Community Development Trust Research

Modelling successful trusts to guide strategy for a new development officer role

In early 2021, the Strathard Community Trust (SCT) commissioned CCN to undertake a focused piece of research to guide decisions about creating a new Development Officer role. They believed that a clearer understanding of how other rural trusts structured similar posts — the challenges they faced, and the funding or governance conditions that underpinned success — would provide the insight needed to shape a role and strategy that genuinely served the community.

CCN carried out targeted interviews with key agency partners and conducted comprehensive case studies of four rural Community Development Trusts (CDTs) operating in relevant contexts and with proven track records.

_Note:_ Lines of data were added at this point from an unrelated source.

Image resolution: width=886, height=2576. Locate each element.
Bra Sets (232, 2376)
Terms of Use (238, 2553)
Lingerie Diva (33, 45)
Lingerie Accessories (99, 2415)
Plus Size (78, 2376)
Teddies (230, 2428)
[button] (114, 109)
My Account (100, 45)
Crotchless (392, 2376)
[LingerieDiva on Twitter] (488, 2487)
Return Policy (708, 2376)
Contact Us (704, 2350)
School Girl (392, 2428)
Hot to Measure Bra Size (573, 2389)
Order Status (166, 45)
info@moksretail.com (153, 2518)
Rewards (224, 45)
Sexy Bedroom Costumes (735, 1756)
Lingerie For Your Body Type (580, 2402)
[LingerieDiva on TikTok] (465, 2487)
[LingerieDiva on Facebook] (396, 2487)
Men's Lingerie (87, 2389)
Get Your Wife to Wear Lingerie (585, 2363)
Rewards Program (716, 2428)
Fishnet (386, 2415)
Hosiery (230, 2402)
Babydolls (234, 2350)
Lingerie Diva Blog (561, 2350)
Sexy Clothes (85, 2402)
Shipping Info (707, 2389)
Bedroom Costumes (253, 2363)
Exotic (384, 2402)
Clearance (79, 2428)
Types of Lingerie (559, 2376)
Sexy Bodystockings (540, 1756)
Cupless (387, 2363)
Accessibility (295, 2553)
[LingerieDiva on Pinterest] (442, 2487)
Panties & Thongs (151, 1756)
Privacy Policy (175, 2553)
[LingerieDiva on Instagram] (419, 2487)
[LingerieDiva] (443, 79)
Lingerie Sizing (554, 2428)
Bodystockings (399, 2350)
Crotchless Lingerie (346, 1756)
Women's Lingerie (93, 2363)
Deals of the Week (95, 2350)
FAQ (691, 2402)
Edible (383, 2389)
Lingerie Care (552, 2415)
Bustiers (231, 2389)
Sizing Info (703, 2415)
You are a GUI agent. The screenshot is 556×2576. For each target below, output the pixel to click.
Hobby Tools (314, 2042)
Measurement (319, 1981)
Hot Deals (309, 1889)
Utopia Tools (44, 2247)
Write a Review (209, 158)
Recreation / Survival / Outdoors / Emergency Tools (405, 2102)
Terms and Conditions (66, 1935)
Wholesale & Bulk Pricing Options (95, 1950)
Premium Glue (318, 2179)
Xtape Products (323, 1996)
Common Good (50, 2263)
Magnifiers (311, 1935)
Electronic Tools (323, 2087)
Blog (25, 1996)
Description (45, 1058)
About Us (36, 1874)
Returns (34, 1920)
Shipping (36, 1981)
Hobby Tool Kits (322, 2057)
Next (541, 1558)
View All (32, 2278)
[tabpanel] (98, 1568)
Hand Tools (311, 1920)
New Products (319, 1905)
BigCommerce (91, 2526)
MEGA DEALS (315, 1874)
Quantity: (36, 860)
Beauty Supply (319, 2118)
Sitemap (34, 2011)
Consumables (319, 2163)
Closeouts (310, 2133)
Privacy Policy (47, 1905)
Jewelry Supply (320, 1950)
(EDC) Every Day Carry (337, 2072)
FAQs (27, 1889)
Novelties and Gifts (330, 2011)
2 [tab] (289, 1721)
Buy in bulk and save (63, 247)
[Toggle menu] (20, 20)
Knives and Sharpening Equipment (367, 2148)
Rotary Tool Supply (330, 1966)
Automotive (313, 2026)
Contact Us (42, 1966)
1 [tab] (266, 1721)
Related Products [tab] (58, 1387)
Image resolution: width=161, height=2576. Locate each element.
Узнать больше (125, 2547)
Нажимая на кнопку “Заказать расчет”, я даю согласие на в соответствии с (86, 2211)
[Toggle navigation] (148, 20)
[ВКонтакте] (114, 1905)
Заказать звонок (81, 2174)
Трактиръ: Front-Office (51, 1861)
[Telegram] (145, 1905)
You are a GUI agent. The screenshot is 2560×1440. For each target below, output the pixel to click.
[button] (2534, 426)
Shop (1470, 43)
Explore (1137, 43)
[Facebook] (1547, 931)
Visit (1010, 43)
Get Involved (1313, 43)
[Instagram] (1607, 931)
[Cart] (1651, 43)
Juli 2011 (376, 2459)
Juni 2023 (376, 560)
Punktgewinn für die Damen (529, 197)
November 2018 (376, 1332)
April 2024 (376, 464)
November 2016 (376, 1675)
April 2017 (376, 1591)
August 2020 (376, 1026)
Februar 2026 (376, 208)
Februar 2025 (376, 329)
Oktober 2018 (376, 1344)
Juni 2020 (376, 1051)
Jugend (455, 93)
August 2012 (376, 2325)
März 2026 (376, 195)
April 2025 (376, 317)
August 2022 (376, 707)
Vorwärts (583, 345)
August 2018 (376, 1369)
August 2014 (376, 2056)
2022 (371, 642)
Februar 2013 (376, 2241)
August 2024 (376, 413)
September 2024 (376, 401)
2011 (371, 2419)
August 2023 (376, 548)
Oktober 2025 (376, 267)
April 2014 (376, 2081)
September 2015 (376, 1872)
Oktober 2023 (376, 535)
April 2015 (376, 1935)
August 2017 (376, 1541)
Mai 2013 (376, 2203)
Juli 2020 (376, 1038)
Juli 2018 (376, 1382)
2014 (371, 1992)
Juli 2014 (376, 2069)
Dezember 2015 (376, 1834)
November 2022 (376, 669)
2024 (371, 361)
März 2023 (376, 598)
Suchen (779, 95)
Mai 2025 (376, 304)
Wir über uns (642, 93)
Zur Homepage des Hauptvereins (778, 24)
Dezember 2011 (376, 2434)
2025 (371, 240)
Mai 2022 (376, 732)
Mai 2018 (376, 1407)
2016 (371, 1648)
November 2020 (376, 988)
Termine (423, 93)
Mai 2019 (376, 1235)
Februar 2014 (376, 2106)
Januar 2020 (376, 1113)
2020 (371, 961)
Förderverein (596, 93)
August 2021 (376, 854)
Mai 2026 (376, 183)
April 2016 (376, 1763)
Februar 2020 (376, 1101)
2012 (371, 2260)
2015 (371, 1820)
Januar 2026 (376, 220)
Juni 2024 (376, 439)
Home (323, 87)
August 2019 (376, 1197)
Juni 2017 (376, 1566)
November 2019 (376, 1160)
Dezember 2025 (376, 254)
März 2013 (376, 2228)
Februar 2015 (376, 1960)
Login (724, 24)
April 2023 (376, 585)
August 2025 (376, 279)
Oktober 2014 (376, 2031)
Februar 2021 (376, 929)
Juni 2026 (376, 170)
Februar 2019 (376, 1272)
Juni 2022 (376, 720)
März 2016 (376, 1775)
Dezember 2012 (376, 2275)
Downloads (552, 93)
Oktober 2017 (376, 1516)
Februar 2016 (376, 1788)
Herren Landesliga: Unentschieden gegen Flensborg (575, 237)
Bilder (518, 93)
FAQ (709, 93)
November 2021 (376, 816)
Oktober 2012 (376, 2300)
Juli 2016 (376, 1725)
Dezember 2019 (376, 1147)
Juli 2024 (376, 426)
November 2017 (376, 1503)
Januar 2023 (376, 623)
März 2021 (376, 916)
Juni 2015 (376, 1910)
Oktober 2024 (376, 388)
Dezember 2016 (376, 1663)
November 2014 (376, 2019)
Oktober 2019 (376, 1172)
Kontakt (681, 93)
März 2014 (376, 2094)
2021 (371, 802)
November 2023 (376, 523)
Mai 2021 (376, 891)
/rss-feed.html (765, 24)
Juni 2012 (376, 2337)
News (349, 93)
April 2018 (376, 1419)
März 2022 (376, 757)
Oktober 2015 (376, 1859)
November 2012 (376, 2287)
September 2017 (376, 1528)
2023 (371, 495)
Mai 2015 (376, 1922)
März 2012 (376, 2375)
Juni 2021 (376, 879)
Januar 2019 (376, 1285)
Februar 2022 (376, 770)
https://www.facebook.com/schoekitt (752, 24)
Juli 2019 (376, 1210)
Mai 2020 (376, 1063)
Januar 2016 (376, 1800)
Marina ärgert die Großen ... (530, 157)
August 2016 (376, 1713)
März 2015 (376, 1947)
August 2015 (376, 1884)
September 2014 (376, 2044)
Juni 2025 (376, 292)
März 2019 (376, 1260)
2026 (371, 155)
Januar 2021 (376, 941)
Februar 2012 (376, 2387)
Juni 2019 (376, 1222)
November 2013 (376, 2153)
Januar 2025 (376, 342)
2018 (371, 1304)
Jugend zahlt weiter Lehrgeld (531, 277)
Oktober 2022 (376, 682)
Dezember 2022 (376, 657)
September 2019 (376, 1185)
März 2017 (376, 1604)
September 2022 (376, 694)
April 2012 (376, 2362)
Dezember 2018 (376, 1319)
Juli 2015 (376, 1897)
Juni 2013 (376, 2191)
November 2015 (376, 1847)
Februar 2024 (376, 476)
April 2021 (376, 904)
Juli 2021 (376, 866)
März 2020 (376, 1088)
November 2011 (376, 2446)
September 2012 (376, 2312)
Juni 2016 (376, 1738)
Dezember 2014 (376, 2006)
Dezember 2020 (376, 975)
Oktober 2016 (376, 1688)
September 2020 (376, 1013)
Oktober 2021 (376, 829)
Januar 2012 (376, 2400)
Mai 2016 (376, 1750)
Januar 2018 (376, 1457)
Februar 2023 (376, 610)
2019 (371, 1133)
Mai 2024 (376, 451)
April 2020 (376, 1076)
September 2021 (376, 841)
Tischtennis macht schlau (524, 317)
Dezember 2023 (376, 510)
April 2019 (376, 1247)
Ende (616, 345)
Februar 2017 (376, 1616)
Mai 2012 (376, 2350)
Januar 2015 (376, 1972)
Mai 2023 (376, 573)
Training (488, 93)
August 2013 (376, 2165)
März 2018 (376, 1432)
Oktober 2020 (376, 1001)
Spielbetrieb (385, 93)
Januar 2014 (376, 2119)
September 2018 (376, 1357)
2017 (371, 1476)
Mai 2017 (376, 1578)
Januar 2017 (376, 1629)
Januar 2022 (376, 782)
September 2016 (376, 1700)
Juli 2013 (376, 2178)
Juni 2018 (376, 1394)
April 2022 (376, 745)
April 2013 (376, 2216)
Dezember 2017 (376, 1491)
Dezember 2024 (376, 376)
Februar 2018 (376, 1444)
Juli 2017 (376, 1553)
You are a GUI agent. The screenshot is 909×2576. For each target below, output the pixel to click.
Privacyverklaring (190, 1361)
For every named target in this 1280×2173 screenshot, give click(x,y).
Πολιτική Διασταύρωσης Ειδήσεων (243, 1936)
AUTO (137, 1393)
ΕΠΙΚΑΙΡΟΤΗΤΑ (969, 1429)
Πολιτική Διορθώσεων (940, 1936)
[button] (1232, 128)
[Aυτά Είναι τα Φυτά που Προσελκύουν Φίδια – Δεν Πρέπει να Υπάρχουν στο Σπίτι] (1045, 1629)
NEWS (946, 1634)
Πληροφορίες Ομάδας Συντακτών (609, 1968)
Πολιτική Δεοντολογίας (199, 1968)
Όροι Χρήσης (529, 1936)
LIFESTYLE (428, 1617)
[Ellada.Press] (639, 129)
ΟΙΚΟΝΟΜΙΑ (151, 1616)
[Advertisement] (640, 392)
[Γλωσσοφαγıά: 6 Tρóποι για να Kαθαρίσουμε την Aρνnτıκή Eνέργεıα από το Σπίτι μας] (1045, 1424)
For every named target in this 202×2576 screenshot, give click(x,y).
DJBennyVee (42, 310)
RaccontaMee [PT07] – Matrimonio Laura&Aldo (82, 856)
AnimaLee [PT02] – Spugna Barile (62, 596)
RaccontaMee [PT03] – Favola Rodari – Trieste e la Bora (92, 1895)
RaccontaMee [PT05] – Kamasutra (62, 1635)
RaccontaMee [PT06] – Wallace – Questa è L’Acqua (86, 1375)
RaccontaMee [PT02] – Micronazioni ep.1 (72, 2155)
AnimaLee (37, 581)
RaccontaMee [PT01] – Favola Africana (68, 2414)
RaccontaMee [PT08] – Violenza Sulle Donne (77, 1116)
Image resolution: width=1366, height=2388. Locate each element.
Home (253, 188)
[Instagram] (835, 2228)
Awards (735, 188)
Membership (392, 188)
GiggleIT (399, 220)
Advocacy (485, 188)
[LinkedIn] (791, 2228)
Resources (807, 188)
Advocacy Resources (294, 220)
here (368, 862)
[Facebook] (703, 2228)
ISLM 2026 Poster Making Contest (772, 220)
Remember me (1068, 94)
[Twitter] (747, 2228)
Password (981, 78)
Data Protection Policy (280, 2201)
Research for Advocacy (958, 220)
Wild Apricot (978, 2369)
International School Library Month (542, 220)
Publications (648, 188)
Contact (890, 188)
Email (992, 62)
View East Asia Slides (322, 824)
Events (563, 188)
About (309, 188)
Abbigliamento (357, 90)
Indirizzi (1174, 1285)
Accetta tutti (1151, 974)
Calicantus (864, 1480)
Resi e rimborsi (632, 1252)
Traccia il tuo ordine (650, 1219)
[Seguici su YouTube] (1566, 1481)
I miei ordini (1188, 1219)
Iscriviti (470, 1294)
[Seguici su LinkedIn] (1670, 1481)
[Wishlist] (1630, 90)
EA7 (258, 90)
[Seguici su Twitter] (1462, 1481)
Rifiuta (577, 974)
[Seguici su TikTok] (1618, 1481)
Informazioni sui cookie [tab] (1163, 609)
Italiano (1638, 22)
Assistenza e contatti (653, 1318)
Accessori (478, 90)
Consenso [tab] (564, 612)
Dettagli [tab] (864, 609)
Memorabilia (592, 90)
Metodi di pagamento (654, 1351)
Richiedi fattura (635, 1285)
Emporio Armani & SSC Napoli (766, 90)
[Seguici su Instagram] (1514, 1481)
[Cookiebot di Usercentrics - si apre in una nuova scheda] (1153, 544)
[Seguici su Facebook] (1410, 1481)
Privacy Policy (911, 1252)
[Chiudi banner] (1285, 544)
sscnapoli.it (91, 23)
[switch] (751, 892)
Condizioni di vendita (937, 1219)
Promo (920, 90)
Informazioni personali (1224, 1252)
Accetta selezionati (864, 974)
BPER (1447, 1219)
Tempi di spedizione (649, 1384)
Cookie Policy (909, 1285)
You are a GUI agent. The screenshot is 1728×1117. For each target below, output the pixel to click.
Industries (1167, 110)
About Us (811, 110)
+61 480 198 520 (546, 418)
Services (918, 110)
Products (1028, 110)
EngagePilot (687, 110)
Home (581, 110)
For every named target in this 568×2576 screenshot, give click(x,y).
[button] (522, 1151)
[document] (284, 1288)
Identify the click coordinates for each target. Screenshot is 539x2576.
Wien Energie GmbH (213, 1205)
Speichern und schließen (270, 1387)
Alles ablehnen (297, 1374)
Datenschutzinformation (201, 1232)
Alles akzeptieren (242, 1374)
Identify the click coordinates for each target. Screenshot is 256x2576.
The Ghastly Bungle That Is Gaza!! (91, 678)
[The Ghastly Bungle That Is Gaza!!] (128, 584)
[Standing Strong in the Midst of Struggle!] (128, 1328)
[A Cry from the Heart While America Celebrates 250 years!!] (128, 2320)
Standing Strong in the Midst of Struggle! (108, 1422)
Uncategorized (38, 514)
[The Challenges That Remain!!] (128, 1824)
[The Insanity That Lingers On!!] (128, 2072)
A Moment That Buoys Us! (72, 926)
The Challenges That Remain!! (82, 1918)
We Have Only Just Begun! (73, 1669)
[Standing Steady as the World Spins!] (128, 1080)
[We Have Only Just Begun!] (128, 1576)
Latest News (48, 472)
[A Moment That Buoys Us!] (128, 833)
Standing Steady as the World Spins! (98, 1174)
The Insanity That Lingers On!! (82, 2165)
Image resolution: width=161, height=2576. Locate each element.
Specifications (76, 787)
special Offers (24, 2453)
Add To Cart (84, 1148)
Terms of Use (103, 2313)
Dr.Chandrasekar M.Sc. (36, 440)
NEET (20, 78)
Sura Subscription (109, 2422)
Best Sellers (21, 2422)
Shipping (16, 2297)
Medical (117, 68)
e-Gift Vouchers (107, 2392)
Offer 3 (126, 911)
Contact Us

Each combined local income generation, community projects and differing organisational models, offering contrasting routes to sustainability.

Together, these activities produced a robust evidence-based model of what makes a CDT effective, what agencies expect, and what an ideal Officer role requires.

Findings highlighted the central importance of a clear community-led vision; financial self-sufficiency rooted in stable income; and a Development Officer with the right generalist skills, patience, political nous and ability to make things happen while keeping people aligned.

A small but highly effective project, it offered a low-cost way for the Trust to act clearly and confidently on organisational strategy and future priorities, ensuring that the Development Officer role was created on firm ground.

SCT appointed its first Officer shortly afterwards, and the role continues to support stronger relationships, improve organisational clarity and build long-term community resilience.

CCN’s research provided SCT with an evidence-based foundation for designing both the role and the wider strategy around it — anchoring it in local aspirations, setting clear long-term and short-term goals, defining Board–Officer boundaries, and prioritising role continuity and the income to sustain it.

Mike Bishop

Director (and former Chair), Strathard Community Trust

Process

1. Start-Up & Scoping.  The grant offer required a rapid turnaround. Following discussions with Trustees, we proposed the research design best able to inform their objectives. The approach combined ecological validity — case studies of successful organisations operating within comparable planning, geographical and economic contexts — with a 360-degree assessment from key stakeholders. This included both the top-down council perspective on CDT function and insider views from high-performing trusts. The priorities emerging from the Local Resident-Led Plans were then reviewed through this lens to identify opportunities that met the criteria.

 2. Agency Partner Interviews. CCN conducted four semi-structured interviews with five representatives from key agencies, including Loch Lomond & the Trossachs National Park, LEADER, Stirling Council and Stirlingshire Voluntary Enterprise. These conversations clarified how agencies frame and evaluate CDTs, what constitutes effectiveness, and which future funding priorities — climate adaptation, placemaking, community wealth-building, empowerment and tackling poverty — trusts must be aligned with.

3. Comparative Case Studies of Rural CDTs. After broad consideration and shortlisting, four rural Community Development Trusts were selected for in-depth study. Rich organisational modelling combined in-depth interviews with Development Officers or Office Bearers and complementary desk research. The case studies examined organisational structure, income strategies, Officer roles, business planning, and common pitfalls such as project drift, representativeness issues and the absence of a cohesive vision. The goal was to give SCT a clear understanding of both successful models and recurrent challenges in rural contexts similar to their own.

4. Cross-Analysis & Recommendations. CCN synthesised findings into five core ingredients for success: aligning with a community-led vision; articulating a clear long-term strategy and short-mid-term priorities; employing and sustainably funding a Development Officer where continuity of the role was important; clarifying Board–Officer roles and boundaries; and maintaining visible, regular communication with the community, even when there was little to report.

A “sweet-spot” heuristic for selecting the right early projects was developed, presented in the main Figure in the previous section. All recommendations were explicitly linked to the Local Resident-Led Plans and wider engagement insights to ensure local legitimacy and practical relevance.